The slowness of his films repels some viewers conditioned by mainstream cinema, but it grants a special kind of experience. The viewer is not overwhelmed, but can move freely through the films and thus participate in the creation of the film every time he sees it. This is particularly true of the very playful film Celine and Julie Drive a Boat (1974), in which Rivette mixed the fantastic with the everyday. This improvised fantasy also testifies to an impressive mastery, with Rivette conjuring up the ghosts of Jean Cocteau and Lewis Carroll .

An important element in Rivette's films is the enclosed space. Often the action takes place for the most part in an old house. Just as the certainties of everyday life become ineffective for the viewer in the film, the film characters enter another, magical world when they enter these enchanted houses. The theatrical performance in the film fulfills a similar function, as it appeared on various occasions with Rivette ( L'amour par terre , Va savoir ).

For Rivette, the relationship to the work of other directors was of particular importance. He wrote about his work:

“I have a need to watch Griffith's films all the time, I have a need to watch Eisenstein's films all the time, Murnau's films , but I also have a need to see contemporary films. Because you only make films yourself in relation to other cineastes. You don't make films in the abstract. You don't project an inner vision that you have in your head, that doesn't exist. Such a thing is wrong. You make films in relation to what has already been made by the great cineastes of the past, those who founded cinema, and those who are our contemporaries, our successors. [...] To really love a film, you have to be a cineast. Loving a film is already the act of a cineast. "

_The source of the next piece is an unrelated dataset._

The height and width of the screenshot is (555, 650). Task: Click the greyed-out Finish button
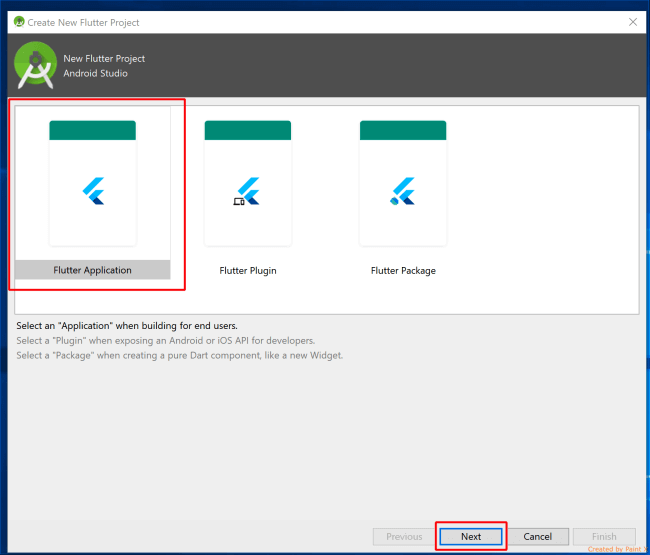pyautogui.click(x=604, y=536)
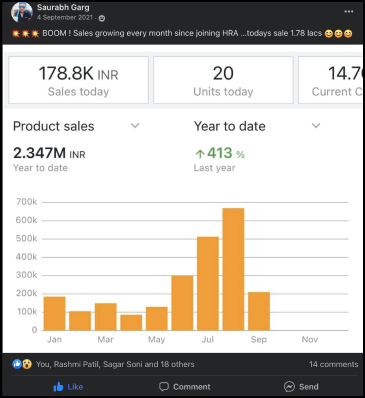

With the exception of The Duchess of Langeais ( Ne touchez pas la hache ) Rivette co-wrote all of his films on the script; Since the mid-1980s, Christine Laurent and Pascal Bonitzer were the scriptwriters he worked with most often.

Filmography

literature

  • Jacques Rivette: Writings for the cinema. CICIM Revue pour le cinema français. 24/25 Ed. Center d'Information Cinématographique de Munich CICIM in the Institut Français Munich & Münchner Filmzentrum. ISSN  0938-233X , 2nd edition 1990 (German). Translation Heiner Gassen & Fritz Göttler. Film reviews by JR from 1950 to 1969 about all top films of the time, in addition a short essay about Henri Langlois from 1975 (from Le Monde from January 31st), index of all mentioned or discussed film titles and names.
  • Jan Paaz and Sabine Bubeck (eds.): Jacques Rivette - Labyrinthe . Center d'Information Cinématographique de Munich, Revue CICIM 33 from June 1991. ISBN 3-920727-04-5 . With contributions by Karlheinz Oplustil, Hans C. Blumenberg and others.
  • Hélène Frappat: Jacques Rivette, secret compris (= Auteurs ), Cahiers du Cinéma, Paris 2001, ISBN 2-86642-281-3 .
  • The cinema of Jacques Rivette , A retrospective of the VIENNALE and the Austrian Film Museum, Viennale, Vienna Internat. Film Festival, Vienna 2002, ISBN 978-3-901770-10-4 .
  • Douglas Morrey, Alison Smith: Jacques Rivette (= French Film Directors ), Manchester University Press, 2010, ISBN 978-0-7190-7484-4 .
  • Emilie Bickerton: A short history of Cahiers du cinéma , diaphanes , Zurich 2010 (original title: A short history of Cahiers du cinema , Verso, London c2009, ISBN 978-1-84467-232-5 , translated by Markus Rautzenberg). ISBN 978-3-03734-126-1 .
  • Mary M. Wiles: Jacques Rivette (= Contemporary Film Directors ), University of Illinois Press, 2012, ISBN 978-0-252-07834-7 .

Web links

Commons : Jacques Rivette  - Collection of images, videos and audio files

Individual evidence

  1. ^ Isabelle Regnier: Le réalisateur Jacques Rivette est mort. In: lemonde.fr. Le Monde , January 29, 2016, accessed January 29, 2016 (French)
  2. Jacques Rivette: French director died at the age of 87 ( memento from January 29, 2016 in the Internet Archive ), Deutschlandfunk , January 29, 2016.
  3. Benjamin Maack: The most boring films in the world - cinema with a yawn effect. In: Spiegel Online ( one day ), May 30, 2011. Access date: May 22, 2020.